We're experiencing an elevated level of application errors and are currently investigating the issue.
identified Aug 28, 2024, 08:48 AM UTC

We have identified the affected servers and rerouted all traffic to unaffected servers. We are currently investigating the root cause.
identified Aug 28, 2024, 08:54 AM UTC

We are continuing to work on a fix for this issue.
monitoring Aug 28, 2024, 10:42 AM UTC

A fix has been implemented and we are monitoring the results.
resolved Aug 28, 2024, 11:04 AM UTC

Summary of Impact: On 28th August 2024, between 06:10 PM and 6:40 PM (AEDT), a significant number of users intermittently encountered application errors, which inhibited their ability to access the Core Practice system. Root Cause: Upon investigation, we identified that a small number of dependency requests were returning 500 errors, preventing the Core Practice application from loading successfully. This issue was exacerbated by the recent migration of Core Practice to a new infrastructure architecture, which took longer than expected to diagnose. We found that some server pools were functioning as expected, and steps were taken to reroute all traffic to these unaffected pools.
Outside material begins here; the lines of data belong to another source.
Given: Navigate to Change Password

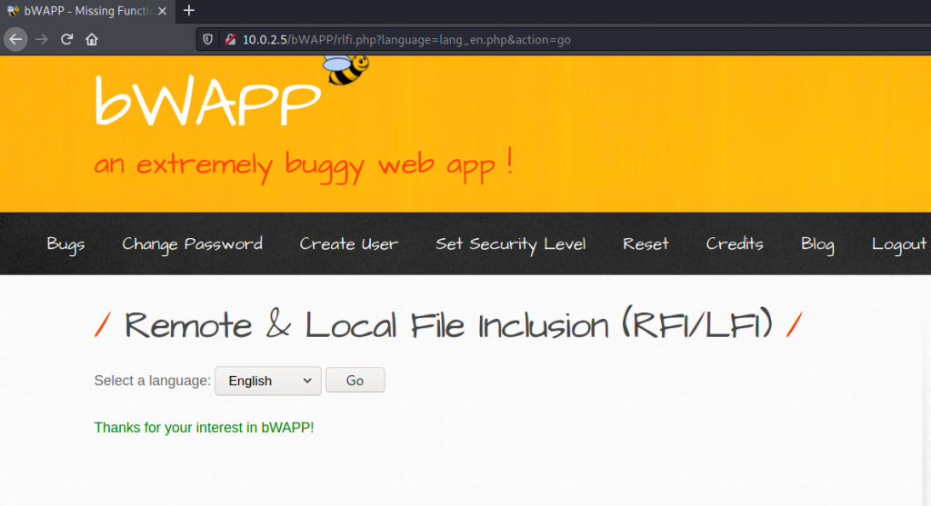Looking at the screenshot, I should (x=192, y=243).
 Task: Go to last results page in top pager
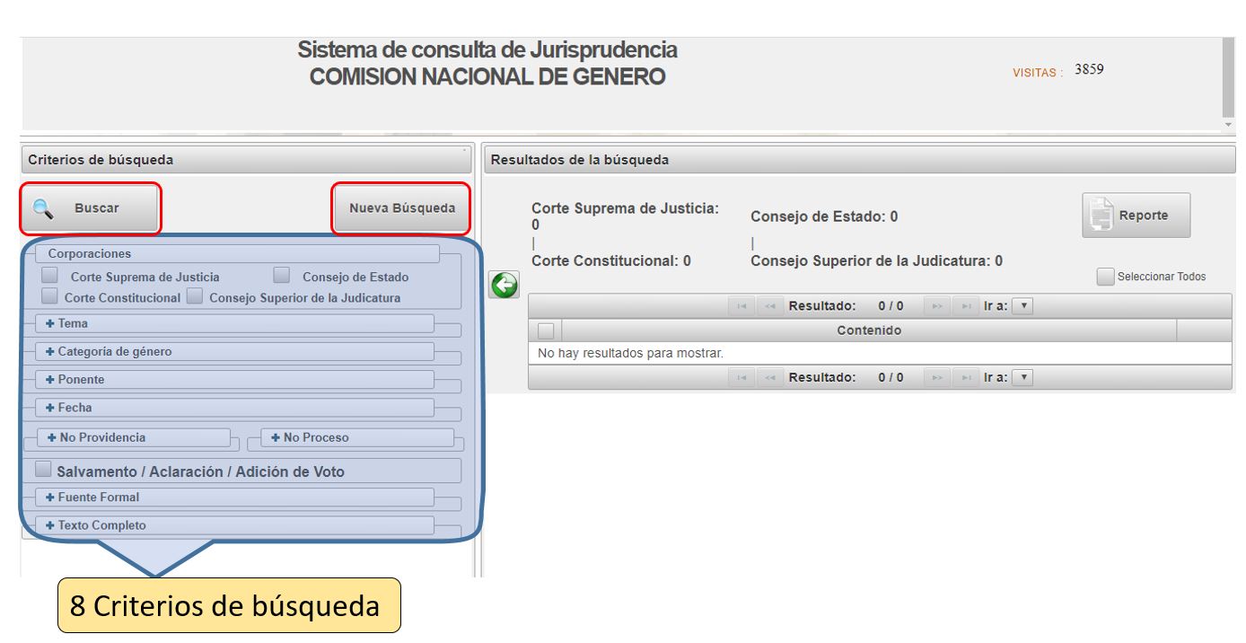coord(965,306)
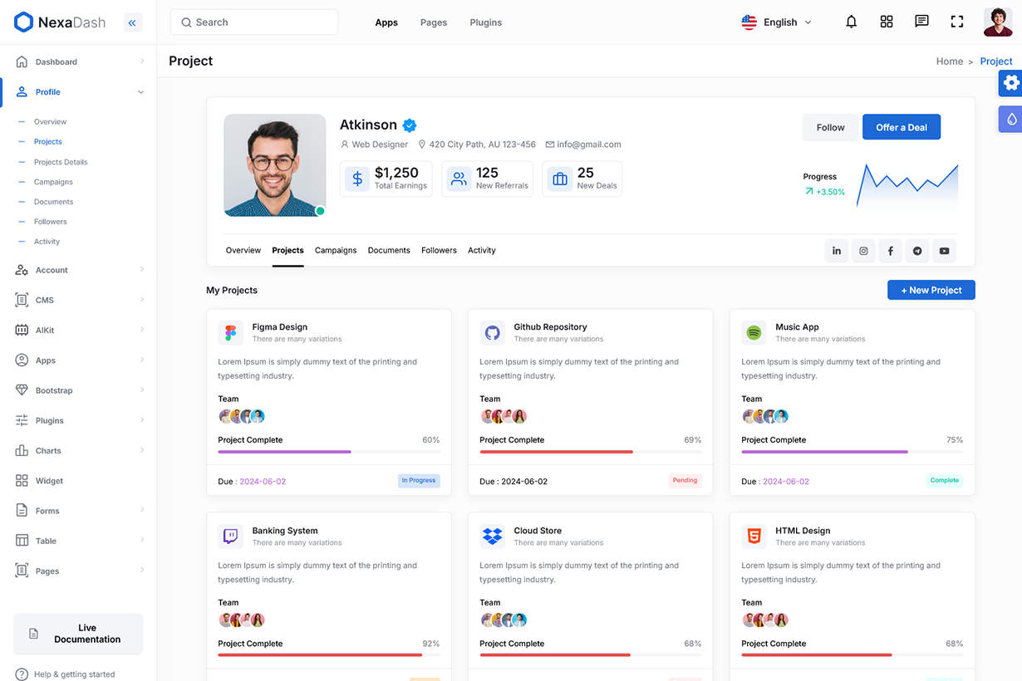Open the chat messages icon

pyautogui.click(x=921, y=22)
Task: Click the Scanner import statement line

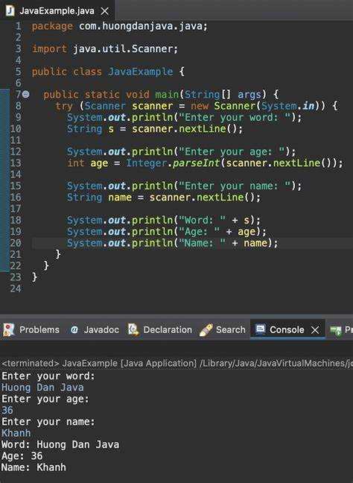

Further investigation revealed that one of the servers in the affected pool had failed to load, prompting us to rebuild the affected server. Mitigation: The Core Practice team is committed to improving infrastructure through the new server migration to enhance security and redundancy by routing traffic to healthy pools. We are currently working to improve our emergency procedures to reduce switchover downtime and are reviewing processes to automate repairs without manual intervention. We apologize for the inconvenience caused and thank you for your cooperation.